Теперь об истинности лозунга о пролетарском государстве. Здесь, видимо, следует обратиться к внутренней структуре рабочего класса. Перед революцией его ядром были кадровые рабочие, хотя они и не составляли арифметического большинства. Однако мировая, а затем гражданская война, эпидемии, голод уничтожили большую их часть. Постепенное восстановление численности рабочих, а затем ее скачкообразный рост в годы индустриализации происходили главным образом за счет выходцев из деревни. В итоге кадровые рабочие стали составлять ничтожную часть класса. Большинство же образовалось из вчерашних крестьян, которые либо не нашли себе применения в деревне, либо бежали оттуда, спасаясь от коллективизации. Поэтому по своей культуре и психологии они были теми же люмпенами, только не нагло-агрессивными, как выдвиженцы, а неуверенными, запуганными, плохо ориентирующимися в новой жизненной обстановке и податливыми для любого внушения и давления.

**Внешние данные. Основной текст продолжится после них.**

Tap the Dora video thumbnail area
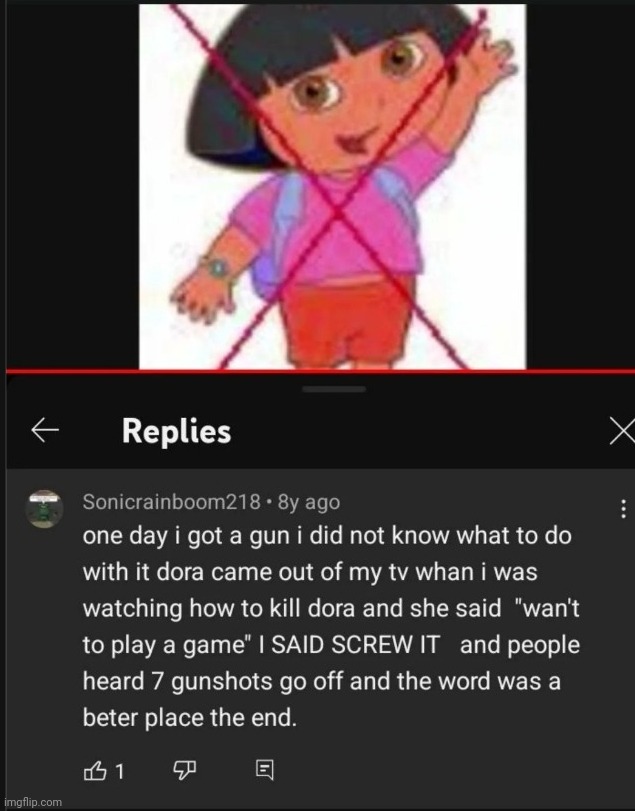 [x=332, y=186]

В советские времена было принято считать, что именно кадровые, потомственные пролетарии всегда оказывали большевистской партии наиболее твердую поддержку, видя в ней свое представительство. В число кадровых рабочих входила значительная прослойка так называемой рабочей аристократии, т. е. наиболее квалифицированных и, соответственно, высокооплачиваемых рабочих, которые по своему образу жизни и типу сознания были ориентированы не столько на «братьев по классу», сколько на средние слои городского населения. Они были более или менее удовлетворены своим материальным положением, заинтересованы в социальной стабильности и потому не могли быть последовательными сторонниками большевистского экстремизма. Но, помимо того, известно и об упорном сопротивлении, которое оказывала большевистской власти в первые месяцы и даже годы после переворота значительная часть «рядовых» рабочих.
Конечно, вопросы эти нуждаются в специальном исследовании. Но, думается, и уже имеющиеся знания служат серьезным основанием, чтобы поставить большой вопросительный знак на одной из краеугольных доктрин официальной партийно-советской историографии – концепции рабочей власти. Разумеется, определенная и, вероятно, достаточно значительная часть рабочих активно поддерживала режим. Но если принять во внимание сказанное, возникает естественный вопрос: а не слишком ли узка социальная база режима, претендовавшего на роль народной власти? Не точнее ли назвать его властью люмпенов?